Copy everything in the notebook below from "### Tokenizer" down to "return (tkn, nmu_unique_words)", swapping each "tkn" for "tok".

— Reading text —

• • • • • • •

In [150]:
from tensorflow.keras.preprocessing.text import Tokenizer
from tensorflow.keras.preprocessing.sequence import pad_sequences
from keras.utils import to_categorical
import re
import torch
import torch.nn as nn
from torch.utils.data import DataLoader, Dataset

### Preprocessing

In [151]:
def read_prepare_data(file_path):
    with open(file_path, 'r') as f:
        data = f.read().strip()
        data = re.sub("[^a-zA-Z0-9 ,.:? \n]", "", data)
        data = data.lower().split('\n')
        data = [line for line in data if line]
    return data

file_path = "/kaggle/input/shekspier-data/Shekspier.txt"
data = read_prepare_data(file_path)
print(data[0:4])

['first citizen:', 'before we proceed any further, hear me speak.', 'all:', 'speak, speak.']


### Tokenizer

In [152]:
def init_tokenizer():
    # initialize the tokenizer
    tkn = Tokenizer()
    tkn.fit_on_texts(data)
    # +1 to handle the words the tokenizer has not seen before
    nmu_unique_words = len(tkn.word_index) + 1
    return (tkn, nmu_unique_words)
tokenizer, nmu_unique_words = init_tokenizer()

def tokenize_data_padding(raw_data, tokenizer, max_length_input=None):
    seq = tokenizer.texts_to_sequences(raw_data)
    seq = [sample for sample in seq if len(sample) >= 2]
    max_length = max([len(sample) for sample in seq])
    if max_length_input != None:
        max_length = max_length_input
    data = pad_sequences(seq, padding = 'pre', maxlen= max_length)
    return data
data = tokenize_data_padding(data, tokenizer)

### Define X and y, and apply one-hot encoding for y

In [153]:
X = data[:,:-1]
y = data[:,-1]

input_size = X.shape[1]
y = to_categorical(y, nmu_unique_words)

In [154]:
X.shape, y.shape

((27307, 15), (27307, 12751))

### Customize dataset and Data loader

In [155]:
"""
inherit from Dataset to make sure it is
compatible with Pytorch training process
"""

• • • • • • •

— Collected data —
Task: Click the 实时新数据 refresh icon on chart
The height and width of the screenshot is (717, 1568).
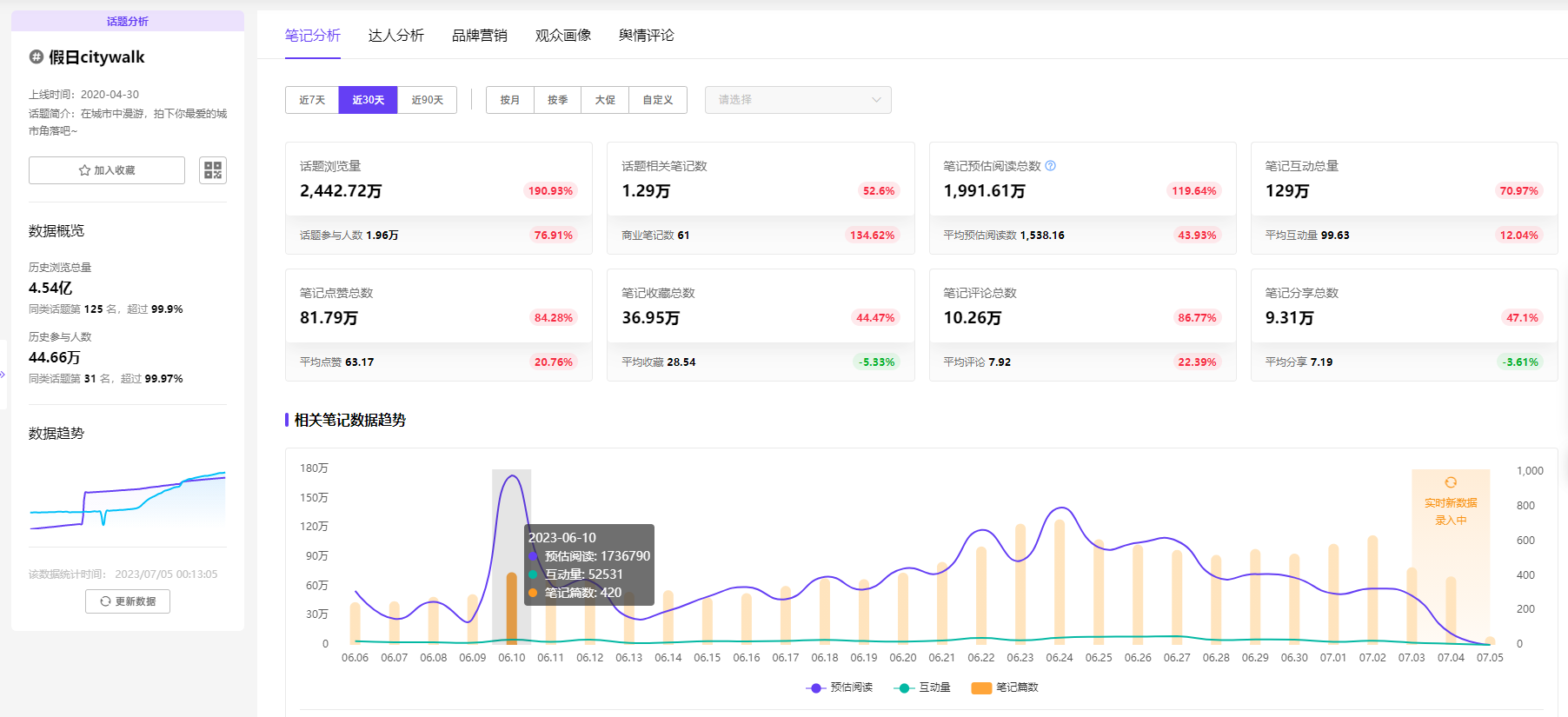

• • • • • • •

— Problem solution —
### Tokenizer

In [152]:
def init_tokenizer():
    # initialize the tokenizer
    tok = Tokenizer()
    tok.fit_on_texts(data)
    # +1 to handle the words the tokenizer has not seen before
    nmu_unique_words = len(tok.word_index) + 1
    return (tok, nmu_unique_words)